Following these basic tips will give you the headshot that’s required for today’s competitive marketplace. It all starts with you being prepared, and the chemistry you’ll find with the right photographer.
One of my many assignments today was to photograph Jack Markell the Governor of Delaware who is chairman of the board of JAG (Jobs for America’s Graduates) which was meeting at the Hyatt Regency on Capitol Hill. A photographer might not be shooting pictures of a governor every day.
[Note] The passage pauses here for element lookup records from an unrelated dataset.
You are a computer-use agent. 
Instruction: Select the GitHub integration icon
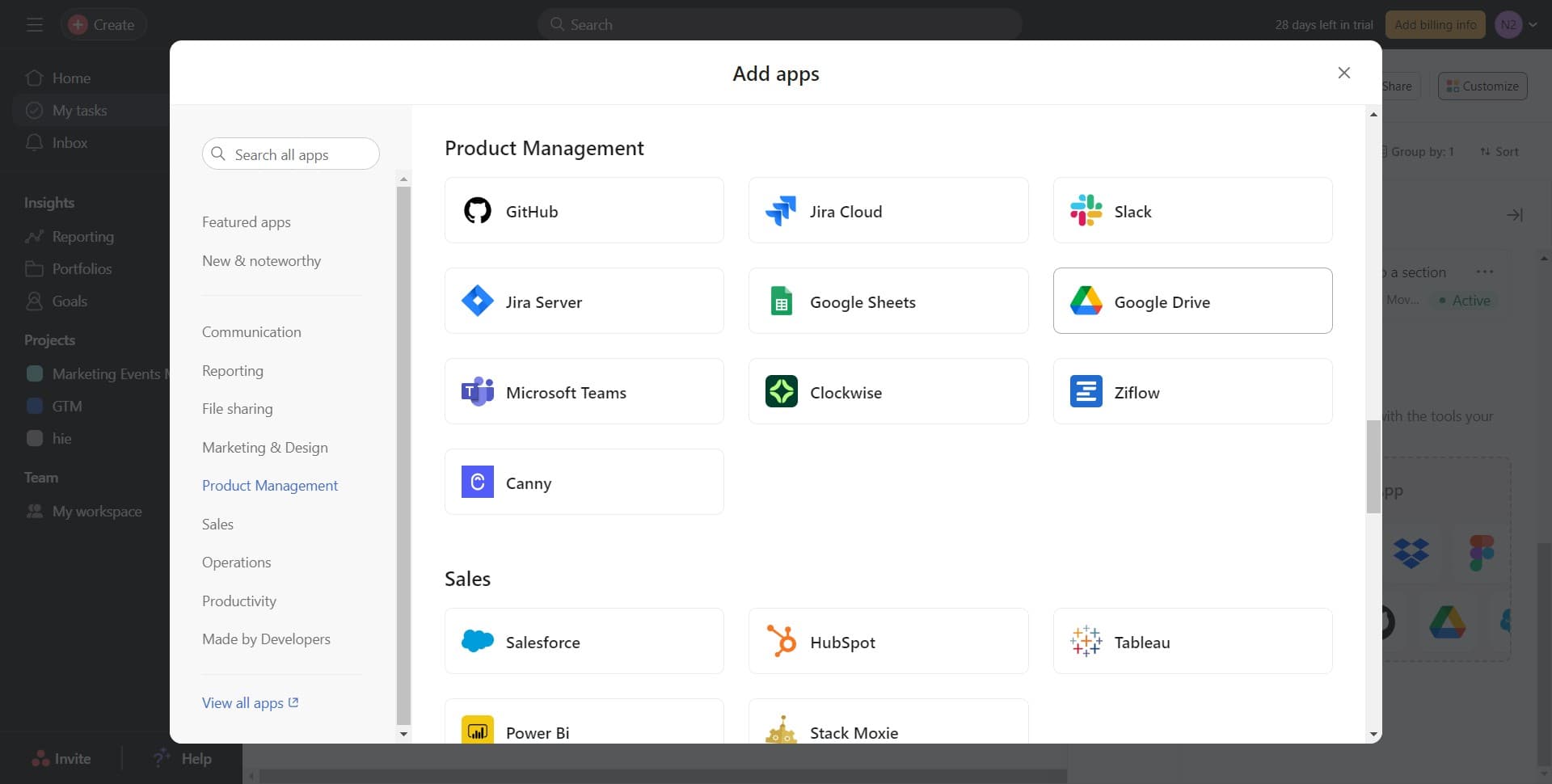click(x=477, y=210)
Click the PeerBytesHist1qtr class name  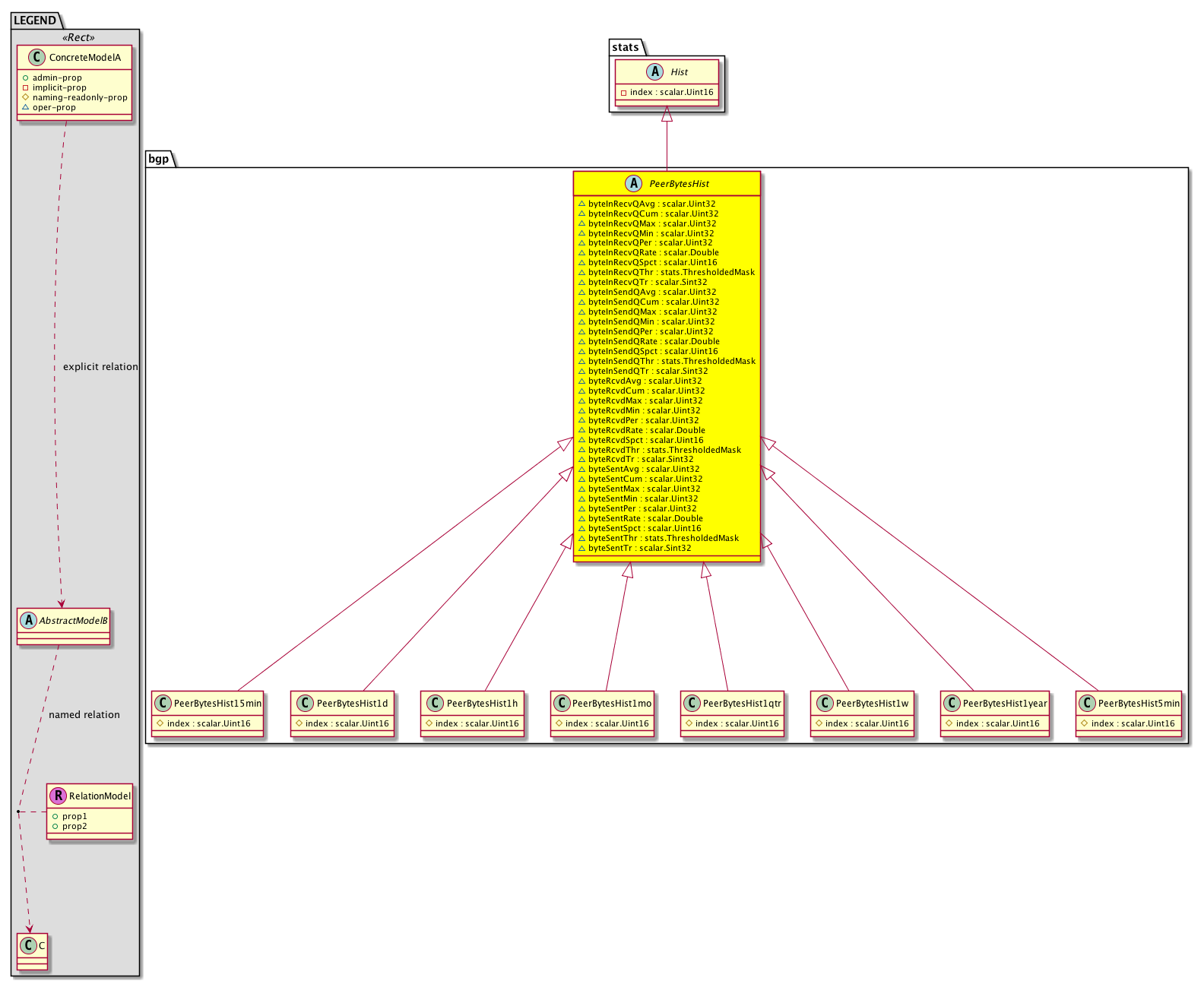[742, 704]
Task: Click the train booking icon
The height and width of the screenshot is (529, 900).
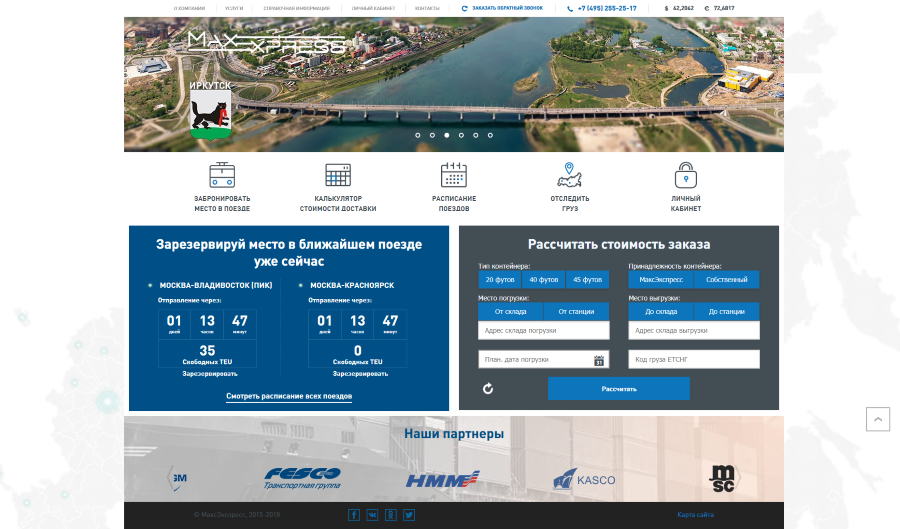Action: pos(222,175)
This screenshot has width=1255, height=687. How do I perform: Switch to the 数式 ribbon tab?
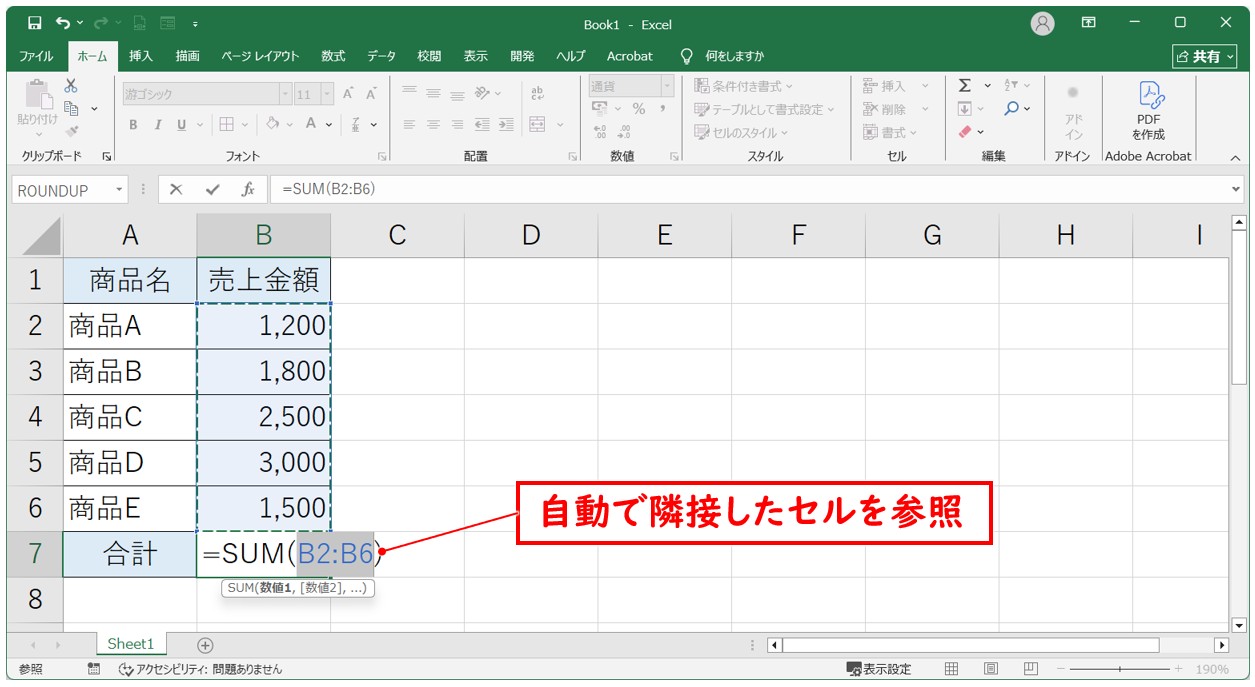(x=333, y=56)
But we are often called on to photograph business executives and many of the same principles that applied when I was photographing Governor Markell were the same later in the day when I was shooting a series of executive portraits at the Moran Company which is a health care research and constulting firm with expertise in Medicare & Medicaid reimbursement located in Arlington, VA. These particular images will be used for their website. My biggest challenge is to keep the subjects engaged with the camera, I find it helpful to use a tripod so I can make eye contact while pressing the shutter. Most clients with the exception of CEO’s, public speakers and politicians have a tendency to recede away from the camera and it’s my objective to get the subject to project towards the camera. With the Moran Company I had nine subjects and some watched on as I photographed their co-workers, in this situation, it’s not easy to keep people relaxed and engaged but I had to do it. My equipment is very portable so I walked around the office moving away from the co-workers and isolating the subject to control the situation. When I photograph large law firms or companies with 20 or more partners or employees I schedule the sessions for five minutes between each person for that very reason. While photographing the Moran Company I used both natural light and studio light and sometimes even the combination of the two. It’s important to remember that one must work fast, for example I had five minutes with the Governor on location and very limited lighting equipment. Most of the time I rely on one off camera light which is usually a Nikon flash in a soft box or some sort of light modifier on a rolling stand and oh yes, I always bring a collapsible reflector.